指名債権の二重譲渡と民法478条

(昭和61年4月11日最高裁)

事件番号  昭和57(オ)272

 

この裁判では、

指名債権の二重譲渡と民法478条について

裁判所が見解を示しました。

 

最高裁判所の見解

二重に譲渡された指名債権の債務者が、

民法467条2項所定の対抗要件を具備した

他の譲受人(以下「優先譲受人」という。)より

のちにこれを具備した譲受人(以下「劣後譲受人」といい、

「譲受人」には、債権の譲受人と同一債権に対し

仮差押命令及び差押・取立命令の執行をした者を含む。

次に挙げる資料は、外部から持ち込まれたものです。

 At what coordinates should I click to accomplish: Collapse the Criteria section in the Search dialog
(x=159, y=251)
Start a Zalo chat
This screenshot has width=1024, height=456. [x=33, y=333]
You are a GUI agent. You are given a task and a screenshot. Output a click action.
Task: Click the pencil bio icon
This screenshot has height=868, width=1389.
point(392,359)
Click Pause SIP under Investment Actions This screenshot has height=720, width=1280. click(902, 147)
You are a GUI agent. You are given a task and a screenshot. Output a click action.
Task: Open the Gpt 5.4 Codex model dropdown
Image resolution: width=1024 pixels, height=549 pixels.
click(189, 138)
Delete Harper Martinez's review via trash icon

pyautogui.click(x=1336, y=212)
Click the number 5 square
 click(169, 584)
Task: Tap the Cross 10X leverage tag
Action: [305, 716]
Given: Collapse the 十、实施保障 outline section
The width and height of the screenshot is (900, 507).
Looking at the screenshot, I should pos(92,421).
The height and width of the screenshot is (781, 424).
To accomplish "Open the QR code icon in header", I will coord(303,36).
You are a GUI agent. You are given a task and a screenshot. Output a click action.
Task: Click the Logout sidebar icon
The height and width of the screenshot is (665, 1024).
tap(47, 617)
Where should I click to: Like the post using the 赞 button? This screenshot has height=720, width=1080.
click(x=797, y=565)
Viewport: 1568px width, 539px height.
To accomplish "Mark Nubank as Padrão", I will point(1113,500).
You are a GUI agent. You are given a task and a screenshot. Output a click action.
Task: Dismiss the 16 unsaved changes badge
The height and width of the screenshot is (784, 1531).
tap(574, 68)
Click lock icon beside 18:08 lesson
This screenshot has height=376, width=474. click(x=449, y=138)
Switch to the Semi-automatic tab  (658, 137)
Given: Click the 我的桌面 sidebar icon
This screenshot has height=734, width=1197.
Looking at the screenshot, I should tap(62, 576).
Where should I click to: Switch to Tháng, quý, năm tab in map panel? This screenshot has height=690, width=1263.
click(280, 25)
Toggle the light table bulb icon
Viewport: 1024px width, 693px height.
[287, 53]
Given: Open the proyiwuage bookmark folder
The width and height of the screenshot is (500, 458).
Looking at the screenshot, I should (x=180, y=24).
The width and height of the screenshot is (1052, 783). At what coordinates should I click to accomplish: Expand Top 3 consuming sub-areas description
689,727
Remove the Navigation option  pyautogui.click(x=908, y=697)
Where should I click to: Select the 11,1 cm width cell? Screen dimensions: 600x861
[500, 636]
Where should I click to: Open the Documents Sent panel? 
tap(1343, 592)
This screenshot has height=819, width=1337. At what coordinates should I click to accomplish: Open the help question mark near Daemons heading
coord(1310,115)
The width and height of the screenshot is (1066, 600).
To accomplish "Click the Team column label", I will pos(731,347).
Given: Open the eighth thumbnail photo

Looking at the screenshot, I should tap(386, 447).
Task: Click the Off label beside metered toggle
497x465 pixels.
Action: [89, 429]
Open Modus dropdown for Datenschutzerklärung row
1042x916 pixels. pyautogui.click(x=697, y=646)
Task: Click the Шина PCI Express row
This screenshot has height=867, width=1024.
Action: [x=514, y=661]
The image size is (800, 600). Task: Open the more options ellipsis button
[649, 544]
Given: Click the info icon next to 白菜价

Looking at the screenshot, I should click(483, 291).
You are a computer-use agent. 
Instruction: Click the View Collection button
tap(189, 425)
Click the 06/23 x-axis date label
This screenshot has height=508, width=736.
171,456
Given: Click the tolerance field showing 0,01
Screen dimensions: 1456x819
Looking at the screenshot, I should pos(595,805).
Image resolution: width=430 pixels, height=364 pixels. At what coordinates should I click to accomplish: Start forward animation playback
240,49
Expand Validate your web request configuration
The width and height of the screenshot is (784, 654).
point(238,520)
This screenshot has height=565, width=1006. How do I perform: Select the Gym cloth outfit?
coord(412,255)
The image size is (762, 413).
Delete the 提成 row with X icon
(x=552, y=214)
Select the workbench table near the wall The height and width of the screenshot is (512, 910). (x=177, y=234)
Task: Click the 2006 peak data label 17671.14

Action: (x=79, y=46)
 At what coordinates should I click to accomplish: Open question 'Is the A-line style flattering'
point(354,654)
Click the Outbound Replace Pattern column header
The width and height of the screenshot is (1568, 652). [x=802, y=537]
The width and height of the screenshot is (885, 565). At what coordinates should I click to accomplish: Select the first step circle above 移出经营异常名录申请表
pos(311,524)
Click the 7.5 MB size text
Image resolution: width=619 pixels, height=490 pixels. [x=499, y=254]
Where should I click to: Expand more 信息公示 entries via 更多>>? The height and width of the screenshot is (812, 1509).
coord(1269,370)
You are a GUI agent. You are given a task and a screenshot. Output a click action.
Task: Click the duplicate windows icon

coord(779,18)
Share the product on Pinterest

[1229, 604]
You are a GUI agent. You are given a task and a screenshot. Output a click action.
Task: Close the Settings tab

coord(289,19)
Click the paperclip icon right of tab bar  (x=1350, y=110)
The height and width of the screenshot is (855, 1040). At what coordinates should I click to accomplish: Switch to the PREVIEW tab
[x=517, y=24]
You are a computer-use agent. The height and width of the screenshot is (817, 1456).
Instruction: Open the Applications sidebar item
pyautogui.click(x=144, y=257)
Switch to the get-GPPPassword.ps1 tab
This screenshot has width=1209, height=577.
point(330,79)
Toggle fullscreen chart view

)に対してした

弁済についても、同法478条の

規定の適用があるものと解すべきである。

 

思うに、同法467条2項の規定は、

指名債権が二重に譲渡された場合、

その優劣は対抗要件具備の先後によって決すべき旨を定めており、

右の理は、債権の譲受人と同一債権に対し

仮差押命令及び差押・取立命令の執行をした者との間の

優劣を決する場合においても異ならないと解すべきであるが、

右規定は、債務者の劣後譲受人に対する弁済の効力についてまで

定めているものとはいえず、その弁済の効力は、

債権の消滅に関する民法の規定によつて決すべきものであり、

債務者が、右弁済をするについて、

劣後譲受人の債権者としての外観を信頼し、

右譲受人を真の債権者と信じ、かつ、

そのように信ずるにつき過失のないときは、

債務者の右信頼を保護し、取引の安全を図る必要があるので、

民法478条の規定により、右譲受人に対する弁済は

その効力を有するものと解すべきであるからである。